I know more people are going to speak but I want to thank you Barry for everything that you taught me, about acceptance, about tolerance, about encouragement, about making a shul a safe place and a welcoming place.

Yesterday, Elana Stein Hain who cannot be here today, but was very close to Barry, emailed me about Barry.  She told me “there’s a whole group of gay men in the UWS Orthodox community who basically saw him as their zaydie and best friend at the same time”.

The very last event in our old building on 200 Amsterdam Avenue was a panel on finding a place for Gay men and women in the orthodox community. After the event Barry emailed me as follows:

As you can imagine I was very happy to see the religious leadership of my shul take such a public stand in favor of                                   including gay people. Putting aside all the details, that was what came across.  My ulterior motives in this whole issue is to encourage gay and lesbian Jews to be more observant and connected to the wider Jewish community. Events like last night help that along.  I wish more people could have seen the turnout for Ma’ariv, most of whom were out gay men who were happy to make up a minyan when required, which is what Orthodox Jewish men do.

Barry opened my eyes to lots of things, he helped educate me, and our whole shul, to becoming more inclusive, trying to create a safe space for everyone regardless of sexual orientation, and indeed regardless of anything.

Barry occasionally asked me to do things or support things that I didn’t feel that I could – but here is the amazing thing about Barry, that I say as musar for our entire fractured Jewish world, for our on occasionally head strong egotistical shul – he never, ever, threatened to leave the shul!

Dataset content:
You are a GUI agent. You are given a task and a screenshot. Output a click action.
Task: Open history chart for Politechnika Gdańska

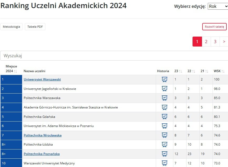[164, 117]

Problem statement: Copy out the passage of the tribute to Barry from "Barry opened my" up to and including "regardless of anything.", word for word.

Response to the task:
Barry opened my eyes to lots of things, he helped educate me, and our whole shul, to becoming more inclusive, trying to create a safe space for everyone regardless of sexual orientation, and indeed regardless of anything.